We’re talking about the last ten years but of course it goes back much further than that. American supremacy isn’t new. The current iteration is telling however because of the manner it was documented, how it was implemented and by whom, and how it is continuing. Not to mention the enormity and dangerousness of it all. Look back at who started the current agenda and why they started it.
"The “Project for New American Century”
http://www.newamericancentury.org/...
http://www.foreignpolicyi.org/...
“The Project for the New American Century (PNAC) was an American think tank based in Washington, D.C.. It was co-founded as a non-profit educational organization by neoconservatives William Kristol and Robert Kagan. The PNAC's stated goal was "to promote American global leadership."[1] Fundamental to the PNAC were the view that "American leadership is both good for America and good for the world" and support for "a Reaganite policy of military strength and moral clarity." [2] The PNAC exerted influence on high-level U.S. government officials in the administration of U.S. President George W. Bush and affected the Bush Administration's development of military and foreign policies, especially involving national security and the Iraq War.”
Many others were instrumental in the PNAC mission including Dick Cheney, the current American evil incarnate, as shown below.
6/3/97 - PNAC's first public act was releasing a "Statement of Principles". Notable signatories to the Statement of Principles appointed to key defense, national security and foreign policy positions in the Bush administration included:
Elliot Abrams (National Security Council); Richard Armitrage (Dep Sec of State); John Bolton (Us Ambassador to UN) ; Dick Cheney (Vice President); Eliot Cohen (Defense Policy Advisory Bd); Paula Dobriansky (Under SOS for Global Affairs); Aaron Friedberg (Dep Asst National Security Affairs); Zalmay Khalilzad (U.S. Ambassador to Afghanistan, Iraq, UN); I. Lewis Libby (Chief of Staff); Richard Perle (Defense Policy Board); Donald Rumsfeld (Sec of Defense); Peter Rodman (Asst Sec of Defense); Randy Scheunemann (U.S. Committee on NATO); Paul Wolfowitz (Dep. Sec of Defense); Dov Zakheim (Dep of Defense Comptroller); and Robert Zoelick (Dep. Sec of State/11th President of the World Bank).
(NOTE: These are just the signees that were appointed to important positions in the Bush administration. There were many others, many notorious neocons such as Kristol and Kagen, who signed the Statement of Principles and Open Letters to President Clinton and Bush).

--------------------

[STATED TASK 1]
Answer these questions using the text on the Project for the New American Century, giving each answer on its own line with its letter:
(a) Who co-founded the PNAC?
(b) What was the PNAC's first public act?
(c) What position is listed for Donald Rumsfeld?
[STATED TASK 2] Recast everything in the records from the line containing "Click the icon" down through the end of the records as a JSON list of strings, one string per line, leaving out blank lines.

--------------------

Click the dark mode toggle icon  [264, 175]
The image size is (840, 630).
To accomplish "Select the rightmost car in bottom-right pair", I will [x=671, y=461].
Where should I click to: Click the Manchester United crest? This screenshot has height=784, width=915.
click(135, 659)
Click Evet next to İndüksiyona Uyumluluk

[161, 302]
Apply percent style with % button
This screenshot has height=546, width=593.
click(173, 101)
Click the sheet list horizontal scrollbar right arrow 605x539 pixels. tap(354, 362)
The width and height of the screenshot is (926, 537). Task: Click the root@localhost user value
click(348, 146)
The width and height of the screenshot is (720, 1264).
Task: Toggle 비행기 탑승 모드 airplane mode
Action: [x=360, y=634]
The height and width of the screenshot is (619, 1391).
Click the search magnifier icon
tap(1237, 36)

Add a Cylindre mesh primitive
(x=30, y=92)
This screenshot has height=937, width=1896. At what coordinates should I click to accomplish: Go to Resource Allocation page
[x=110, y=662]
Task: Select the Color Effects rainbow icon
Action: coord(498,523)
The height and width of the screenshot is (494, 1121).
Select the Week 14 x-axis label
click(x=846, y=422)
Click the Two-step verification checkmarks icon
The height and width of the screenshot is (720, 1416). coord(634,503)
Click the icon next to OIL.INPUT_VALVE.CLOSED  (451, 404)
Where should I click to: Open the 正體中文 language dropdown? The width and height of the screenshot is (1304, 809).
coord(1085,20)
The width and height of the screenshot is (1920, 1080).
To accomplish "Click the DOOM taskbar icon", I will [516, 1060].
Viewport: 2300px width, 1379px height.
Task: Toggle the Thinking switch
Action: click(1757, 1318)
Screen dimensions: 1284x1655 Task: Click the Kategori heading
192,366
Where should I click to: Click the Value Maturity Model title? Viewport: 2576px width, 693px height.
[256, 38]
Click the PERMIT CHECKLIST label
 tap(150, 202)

--------------------

[REPLY 1]
(a) William Kristol and Robert Kagan
(b) Releasing a "Statement of Principles"
(c) Sec of Defense

[REPLY 2]
[
  "Click the icon next to OIL.INPUT_VALVE.CLOSED  (451, 404)",
  "Where should I click to: Open the 正體中文 language dropdown? The width and height of the screenshot is (1304, 809).",
  "coord(1085,20)",
  "The width and height of the screenshot is (1920, 1080).",
  "To accomplish \"Click the DOOM taskbar icon\", I will [516, 1060].",
  "Viewport: 2300px width, 1379px height.",
  "Task: Toggle the Thinking switch",
  "Action: click(1757, 1318)",
  "Screen dimensions: 1284x1655 Task: Click the Kategori heading",
  "192,366",
  "Where should I click to: Click the Value Maturity Model title? Viewport: 2576px width, 693px height.",
  "[256, 38]",
  "Click the PERMIT CHECKLIST label",
  " tap(150, 202)"
]